*ACTION ITEM*. Each entry in the listing must be set down again word for word.
[THE DATA — start]
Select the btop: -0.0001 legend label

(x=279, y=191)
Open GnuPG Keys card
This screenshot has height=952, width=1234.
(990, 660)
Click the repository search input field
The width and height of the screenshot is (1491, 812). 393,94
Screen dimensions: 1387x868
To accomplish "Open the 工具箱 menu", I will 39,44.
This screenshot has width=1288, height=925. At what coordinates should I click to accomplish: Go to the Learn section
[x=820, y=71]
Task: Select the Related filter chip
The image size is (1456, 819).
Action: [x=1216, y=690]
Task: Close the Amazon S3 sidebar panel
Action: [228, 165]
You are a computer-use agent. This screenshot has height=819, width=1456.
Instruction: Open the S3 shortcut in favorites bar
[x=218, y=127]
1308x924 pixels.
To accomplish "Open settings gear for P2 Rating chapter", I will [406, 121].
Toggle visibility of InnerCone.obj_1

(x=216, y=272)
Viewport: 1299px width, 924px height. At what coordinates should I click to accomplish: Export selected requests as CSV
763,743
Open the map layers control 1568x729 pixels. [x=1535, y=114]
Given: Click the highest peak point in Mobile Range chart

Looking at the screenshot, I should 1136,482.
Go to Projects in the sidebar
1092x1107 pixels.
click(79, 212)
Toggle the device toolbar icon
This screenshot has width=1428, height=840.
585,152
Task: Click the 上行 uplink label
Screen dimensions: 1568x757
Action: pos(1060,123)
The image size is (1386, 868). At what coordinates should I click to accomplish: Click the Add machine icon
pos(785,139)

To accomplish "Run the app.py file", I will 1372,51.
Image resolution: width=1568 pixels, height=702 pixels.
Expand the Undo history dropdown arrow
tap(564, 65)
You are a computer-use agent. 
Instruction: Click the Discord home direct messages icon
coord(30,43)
[THE DATA — finish]
*WRITTEN RESPONSE*.
Select the btop: -0.0001 legend label

(x=279, y=191)
Open GnuPG Keys card
This screenshot has height=952, width=1234.
(990, 660)
Click the repository search input field
The width and height of the screenshot is (1491, 812). 393,94
Screen dimensions: 1387x868
To accomplish "Open the 工具箱 menu", I will 39,44.
This screenshot has width=1288, height=925. At what coordinates should I click to accomplish: Go to the Learn section
[x=820, y=71]
Task: Select the Related filter chip
The image size is (1456, 819).
Action: [x=1216, y=690]
Task: Close the Amazon S3 sidebar panel
Action: [228, 165]
You are a computer-use agent. This screenshot has height=819, width=1456.
Instruction: Open the S3 shortcut in favorites bar
[x=218, y=127]
1308x924 pixels.
To accomplish "Open settings gear for P2 Rating chapter", I will [406, 121].
Toggle visibility of InnerCone.obj_1

(x=216, y=272)
Viewport: 1299px width, 924px height. At what coordinates should I click to accomplish: Export selected requests as CSV
763,743
Open the map layers control 1568x729 pixels. [x=1535, y=114]
Given: Click the highest peak point in Mobile Range chart

Looking at the screenshot, I should 1136,482.
Go to Projects in the sidebar
1092x1107 pixels.
click(79, 212)
Toggle the device toolbar icon
This screenshot has width=1428, height=840.
585,152
Task: Click the 上行 uplink label
Screen dimensions: 1568x757
Action: pos(1060,123)
The image size is (1386, 868). At what coordinates should I click to accomplish: Click the Add machine icon
pos(785,139)

To accomplish "Run the app.py file", I will 1372,51.
Image resolution: width=1568 pixels, height=702 pixels.
Expand the Undo history dropdown arrow
tap(564, 65)
You are a computer-use agent. 
Instruction: Click the Discord home direct messages icon
coord(30,43)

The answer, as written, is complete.